▸ Stored data entries:
_ _ _ _
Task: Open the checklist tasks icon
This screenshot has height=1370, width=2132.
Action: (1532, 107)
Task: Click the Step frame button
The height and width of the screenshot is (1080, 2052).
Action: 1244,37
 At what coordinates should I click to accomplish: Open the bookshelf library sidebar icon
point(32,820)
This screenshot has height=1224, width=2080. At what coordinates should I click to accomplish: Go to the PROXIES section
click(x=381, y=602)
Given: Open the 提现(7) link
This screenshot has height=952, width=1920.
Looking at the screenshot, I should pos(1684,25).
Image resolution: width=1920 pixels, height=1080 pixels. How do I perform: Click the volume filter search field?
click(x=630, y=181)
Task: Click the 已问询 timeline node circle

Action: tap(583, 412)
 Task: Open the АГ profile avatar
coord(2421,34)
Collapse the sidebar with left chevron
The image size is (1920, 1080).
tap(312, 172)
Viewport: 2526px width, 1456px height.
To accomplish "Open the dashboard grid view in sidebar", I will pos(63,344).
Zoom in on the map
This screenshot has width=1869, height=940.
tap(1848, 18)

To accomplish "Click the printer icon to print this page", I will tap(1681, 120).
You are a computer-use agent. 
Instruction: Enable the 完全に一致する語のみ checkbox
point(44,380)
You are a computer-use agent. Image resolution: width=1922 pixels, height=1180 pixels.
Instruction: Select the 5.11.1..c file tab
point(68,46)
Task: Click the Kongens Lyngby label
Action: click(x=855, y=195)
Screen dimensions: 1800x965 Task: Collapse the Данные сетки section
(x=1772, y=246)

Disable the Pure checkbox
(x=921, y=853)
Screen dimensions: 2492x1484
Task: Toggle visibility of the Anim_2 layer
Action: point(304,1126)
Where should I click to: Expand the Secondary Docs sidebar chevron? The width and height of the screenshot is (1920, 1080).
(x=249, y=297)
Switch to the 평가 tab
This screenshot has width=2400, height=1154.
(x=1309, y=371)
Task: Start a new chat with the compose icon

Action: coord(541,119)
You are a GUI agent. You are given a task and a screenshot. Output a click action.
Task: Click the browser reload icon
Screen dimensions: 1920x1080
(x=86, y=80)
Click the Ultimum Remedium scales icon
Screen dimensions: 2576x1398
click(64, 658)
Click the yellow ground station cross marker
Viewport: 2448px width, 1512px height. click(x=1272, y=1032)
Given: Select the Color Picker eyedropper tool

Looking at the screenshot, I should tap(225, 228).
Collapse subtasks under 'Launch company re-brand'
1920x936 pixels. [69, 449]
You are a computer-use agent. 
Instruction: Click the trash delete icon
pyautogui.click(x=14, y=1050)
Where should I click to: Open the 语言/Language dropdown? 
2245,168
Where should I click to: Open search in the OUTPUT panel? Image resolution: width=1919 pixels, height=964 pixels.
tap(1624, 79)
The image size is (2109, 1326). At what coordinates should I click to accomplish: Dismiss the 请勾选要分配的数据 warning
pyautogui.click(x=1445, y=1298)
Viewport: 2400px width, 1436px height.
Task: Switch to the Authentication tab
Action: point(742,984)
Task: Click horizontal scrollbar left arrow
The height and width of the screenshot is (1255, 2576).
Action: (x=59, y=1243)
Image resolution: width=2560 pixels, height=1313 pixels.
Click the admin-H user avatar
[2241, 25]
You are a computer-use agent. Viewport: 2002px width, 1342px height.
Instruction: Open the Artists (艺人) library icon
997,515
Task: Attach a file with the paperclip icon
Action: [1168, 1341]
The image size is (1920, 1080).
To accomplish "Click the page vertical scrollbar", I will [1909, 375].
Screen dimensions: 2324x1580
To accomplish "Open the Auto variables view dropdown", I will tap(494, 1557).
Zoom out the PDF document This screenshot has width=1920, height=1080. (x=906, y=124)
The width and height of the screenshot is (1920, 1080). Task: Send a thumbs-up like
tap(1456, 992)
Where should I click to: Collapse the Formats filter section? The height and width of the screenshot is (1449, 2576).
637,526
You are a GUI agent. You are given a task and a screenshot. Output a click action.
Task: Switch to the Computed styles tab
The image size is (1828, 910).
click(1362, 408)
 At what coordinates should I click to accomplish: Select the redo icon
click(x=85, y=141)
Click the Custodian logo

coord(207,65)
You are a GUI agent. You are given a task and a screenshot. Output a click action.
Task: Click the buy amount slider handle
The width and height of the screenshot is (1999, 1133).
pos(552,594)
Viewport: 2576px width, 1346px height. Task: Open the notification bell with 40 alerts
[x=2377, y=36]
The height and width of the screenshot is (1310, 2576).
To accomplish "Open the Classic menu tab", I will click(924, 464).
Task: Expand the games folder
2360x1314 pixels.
_ _ _ _
▸ Exercise brief: Each line of the entries holding the string "scrollbar" should be found and copied.

▸ Solution to the problem:
Task: Click horizontal scrollbar left arrow
To accomplish "Click the page vertical scrollbar", I will [1909, 375].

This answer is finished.